Segundo IPC, no momento do acidente o veículo trafegava a aproximadamente 142 km/h, mas a velocidade máxima permitira na via era de 80 kmh. Ainda segundo o IPC veículo estava equipado com um módulo comumente chamado chip de potência ou piggyback, filtro de ar esportivo e downpipe com dimensões maiores, cuja função era aumentar a potência original de 184 CV para cerca de 240 a 250 CV. Tais modificações são usadas em competições automobilísticas.
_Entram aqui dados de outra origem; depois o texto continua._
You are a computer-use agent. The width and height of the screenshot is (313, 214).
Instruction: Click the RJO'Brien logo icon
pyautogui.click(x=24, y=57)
Os peritos criminais do setor de Engenharia Forense, Soraya Lúcio e Robson Felix, concluíram que a causa determinante do atropelamento foi o excesso de velocidade. O laudo já está com a Justiça na Vara de Cabedelo.

A vítima Marcelo da Silva, de 20 anos, trabalhava como garçom em um bar na praia de Camboinha, na cidade de Cabedelo, onde também morava. Ele tinha o sonho de ser cozinheiro de navio e viajar o mundo. Para alcançar o objetivo, fazia faculdade à noite, após sair do trabalho. Na noite de segunda-feira 17 de outubro de 2016, no km 3,8 da BR-230, Marcelo morreu após ser atropelado por um carro de luxo que seguia na rodovia em alta velocidade, segundo a Polícia Rodoviária Federal (PRF). Na época, o motorista envolvido no acidente prestou depoimento à polícia, pagou fiança e foi liberado.

Testemunhas contam que o rapaz seguia de bicicleta quando decidiu atravessar a rodovia no sentido João Pessoa para Cabedelo e foi atingido pelo carro que seguia na pista emparelhado com outro veículo. Com o impacto, Marcelo da Silva foi arremessado, não resistiu e morreu no local. O carro envolvido no acidente estava sem placas.